REPORTAGEM/Entre sucata e oportunidades: mentor revela percurso de vida por detrás de projecto de reciclagem

Inicio | Ambiente
REPORTAGEM/Entre sucata e oportunidades: mentor revela percurso de vida por detrás de projecto de reciclagem
19/03/26 - 04:22 pm

Espargos, 19 Mar (Inforpress) – No meio de montes de ferro, alumínio e cobre, alinhados por categorias e prontos para prensagem, um projecto de reciclagem, no Sal, vai ganhando dimensão ambiental e económica, mas também humana, marcada pelo percurso do seu mentor, Moisés Adjei.

A iniciativa, que hoje movimenta toneladas de resíduos metálicos, teve uma origem modesta e pouco estruturada.

Em entrevista à Inforpress, Moisés Adjei contou que o projecto resulta de um longo caminho feito de tentativas e reinvenção profissional.

“Cheguei ao Sal em 2006. Comecei como sapateiro.

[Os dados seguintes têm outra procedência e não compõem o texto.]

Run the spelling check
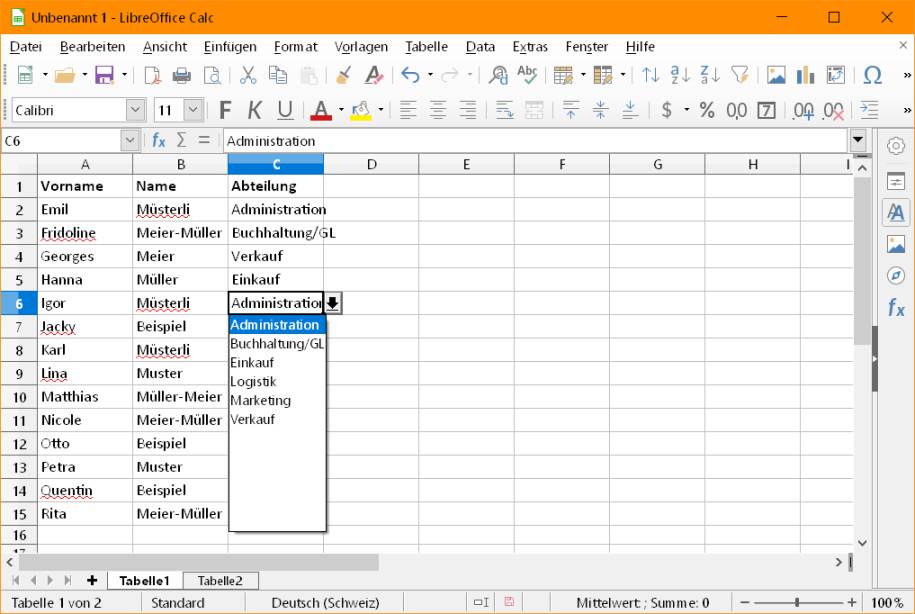 click(x=527, y=75)
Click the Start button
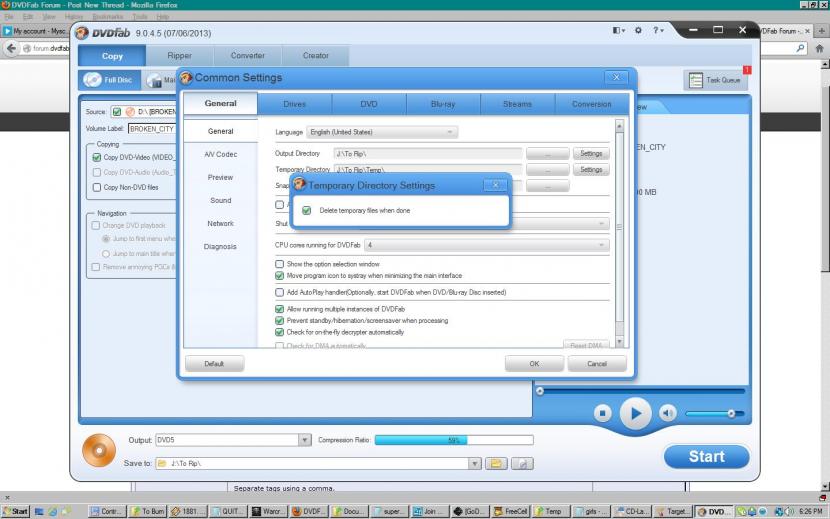The height and width of the screenshot is (519, 830). click(706, 457)
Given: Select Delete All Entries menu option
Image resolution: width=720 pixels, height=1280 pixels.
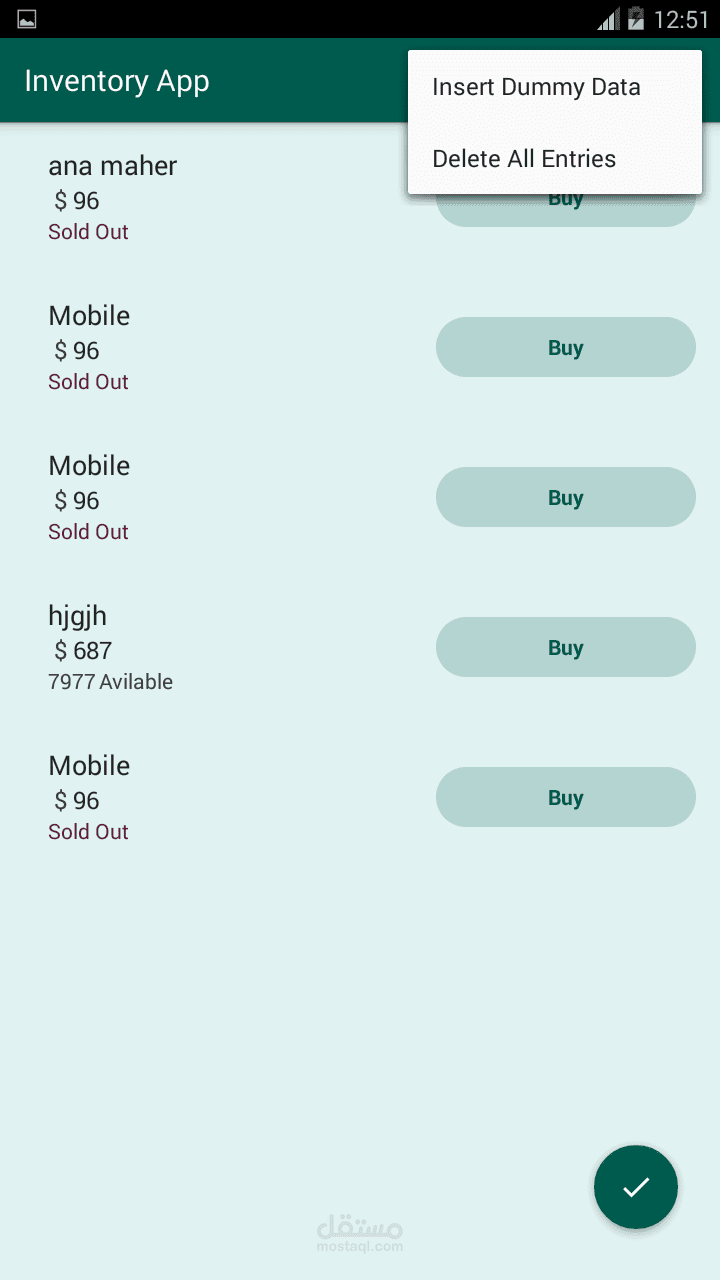Looking at the screenshot, I should (524, 159).
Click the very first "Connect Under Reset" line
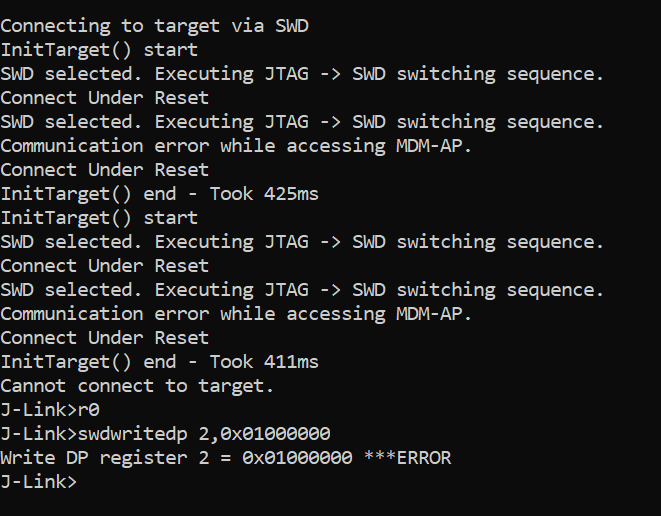 coord(104,98)
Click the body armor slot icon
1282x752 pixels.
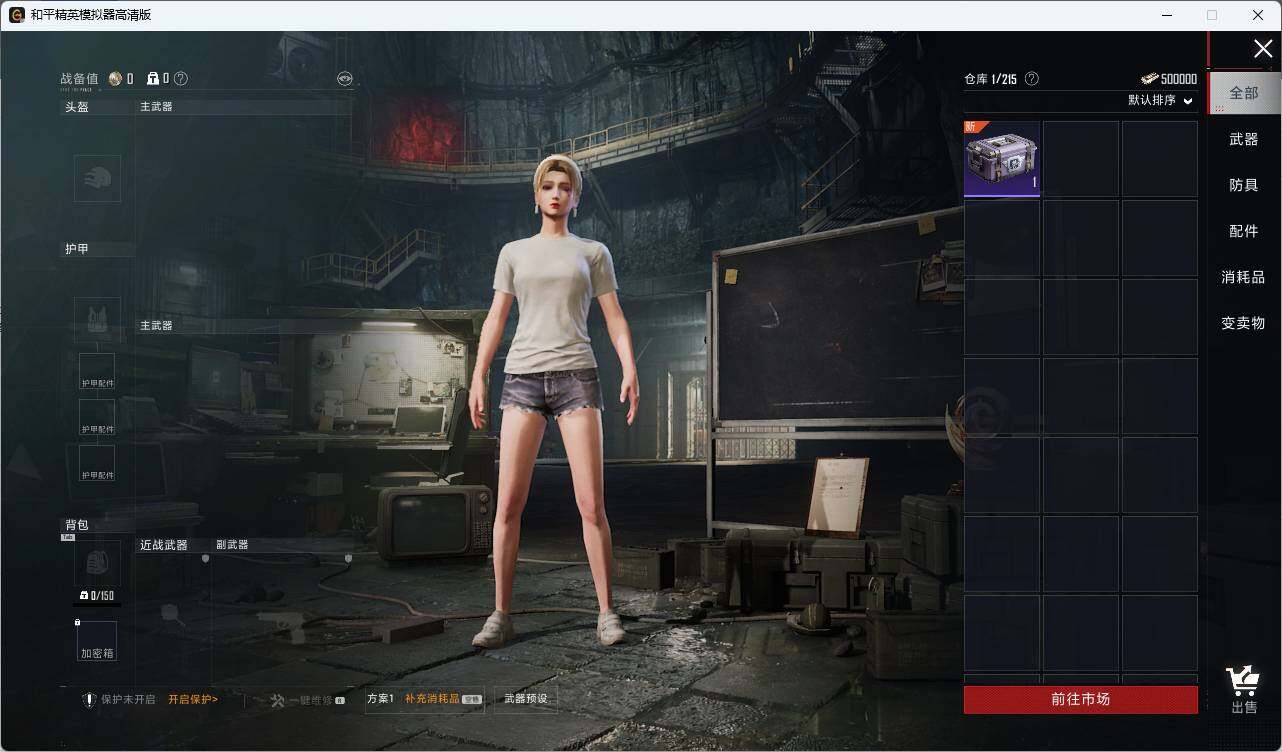point(97,316)
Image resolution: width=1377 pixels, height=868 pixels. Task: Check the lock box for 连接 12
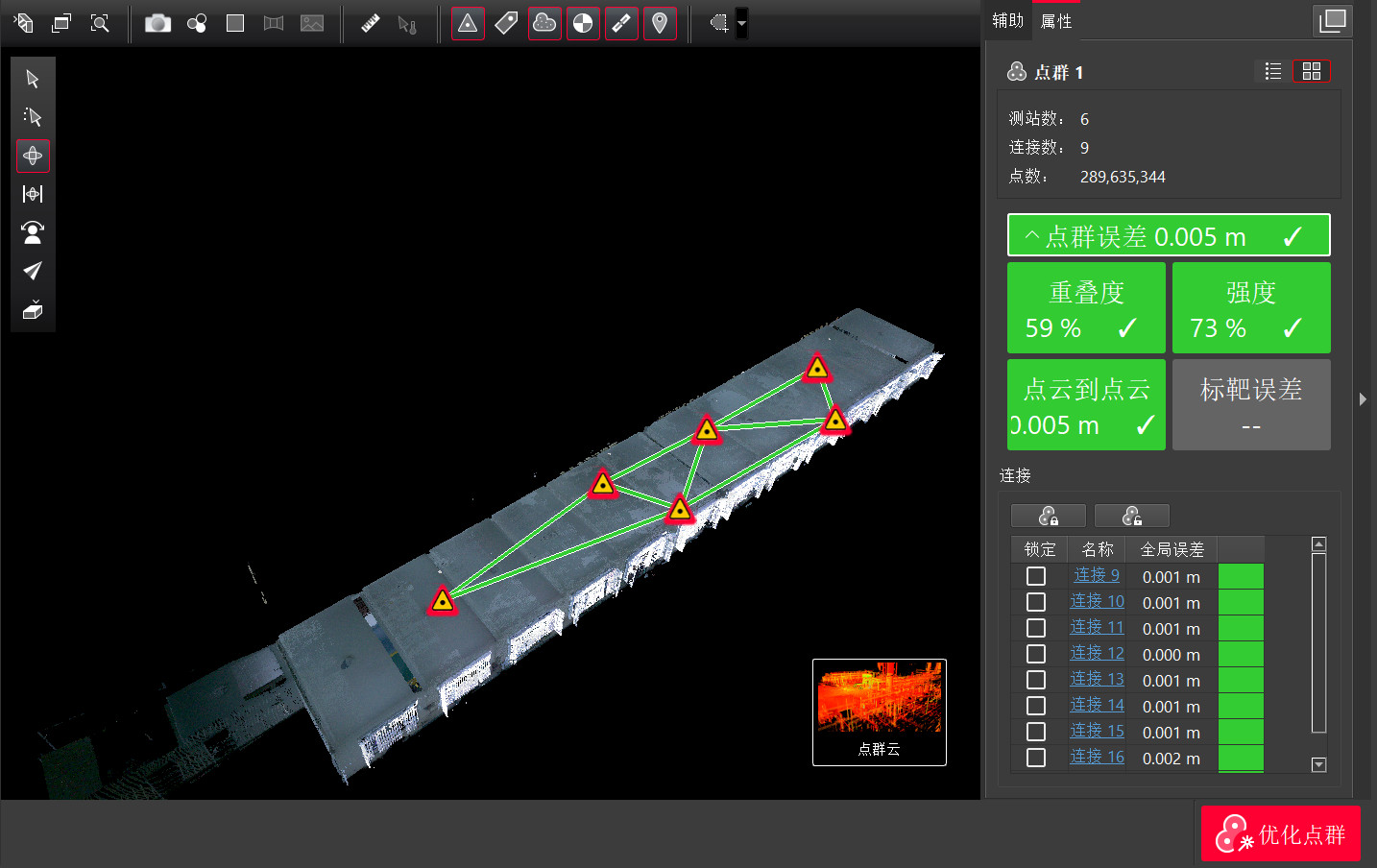click(x=1036, y=654)
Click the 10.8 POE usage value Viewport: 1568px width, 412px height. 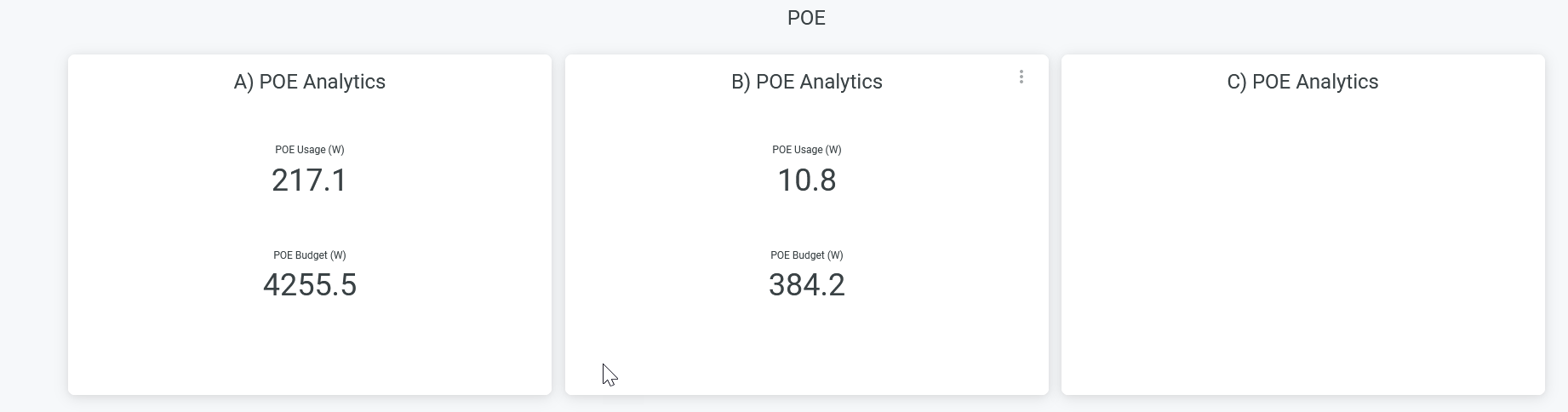(806, 180)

Fui andando devagar, até perceber que podia fazer algo diferente”, relatou.

Segundo explicou, a viragem para a reciclagem aconteceu anos mais tarde, após contactos e experiências com outros operadores.

“Há cerca de três anos comecei mais a sério. Comecei com um projecto pequeno, a recolher aqui e ali, sem muitos meios”, disse.

O crescimento do projecto ganhou novo impulso com a aquisição de equipamentos no exterior, nomeadamente máquinas de prensagem.

“Consegui trazer máquinas da Índia para prensar chapa, ferro e outros materiais. Hoje já conseguimos tratar melhor o lixo que recolhemos”, afirmou.

Actualmente, a actividade envolve cerca de oito trabalhadores permanentes, para além de colaboradores ocasionais na recolha e transporte.

O trabalho começa cedo e estende-se ao longo do dia, com equipas distribuídas entre a recolha em diferentes pontos da ilha e o tratamento no estaleiro.

“Temos pessoas a trabalhar na lixeira, outras com carrinhas a recolher materiais. Aproveitamos tudo: chapa, ferro, cobre… só não trabalhamos com plástico”, explicou.

Todo o material é separado, prensado e preparado para venda, sendo posteriormente encaminhado para fora da ilha.

Apesar da evolução, Moisés Adjei aponta o transporte como o principal entrave à expansão do negócio.

“O maior problema é o transporte. Às vezes temos material pronto, mas não conseguimos enviar”, lamentou.

No terreno, os trabalhadores confirmam o impacto directo da actividade. 

Sky Achebe, que trabalha no projecto há cerca de cinco anos, afirmou que encontrou na reciclagem uma alternativa estável ao sector da construção.

“Antes trabalhava na obra. Agora estou melhor, consigo sustentar a minha família. E também ajudamos a manter a ilha limpa”, disse.

A percepção da população em relação aos resíduos metálicos também tem vindo a mudar. Materiais antes considerados lixos passam agora a ser vistos como fonte de rendimento, contribuindo para uma maior limpeza dos espaços urbanos.

Na ocasião, foi também referida a existência de outras iniciativas em curso no Sal ligadas à reciclagem, nomeadamente na recolha de plásticos, latas e garrafas, algumas das quais em fase de licenciamento.

Sem grande enquadramento industrial local, a reciclagem na ilha do Sal continua dependente da exportação, o que levanta desafios estruturais. Ainda assim, iniciativas como a de Alto Santa Cruz vão afirmando o seu papel num contexto onde a gestão de resíduos permanece uma questão sensível.

De forma pontual, fontes municipais reconhecem que projectos deste tipo contribuem para a redução de resíduos nas vias públicas, embora persistam limitações ao nível da logística e da capacidade de resposta integrada.

De regresso ao estaleiro, o movimento é constante. Enquanto um caminhão descarrega mais sucata, outro lote já prensado aguarda transporte.

Num território marcado por limitações estruturais, o que começou como uma actividade improvisada transforma-se, pouco a pouco, numa solução com impacto económico, social e ambiental.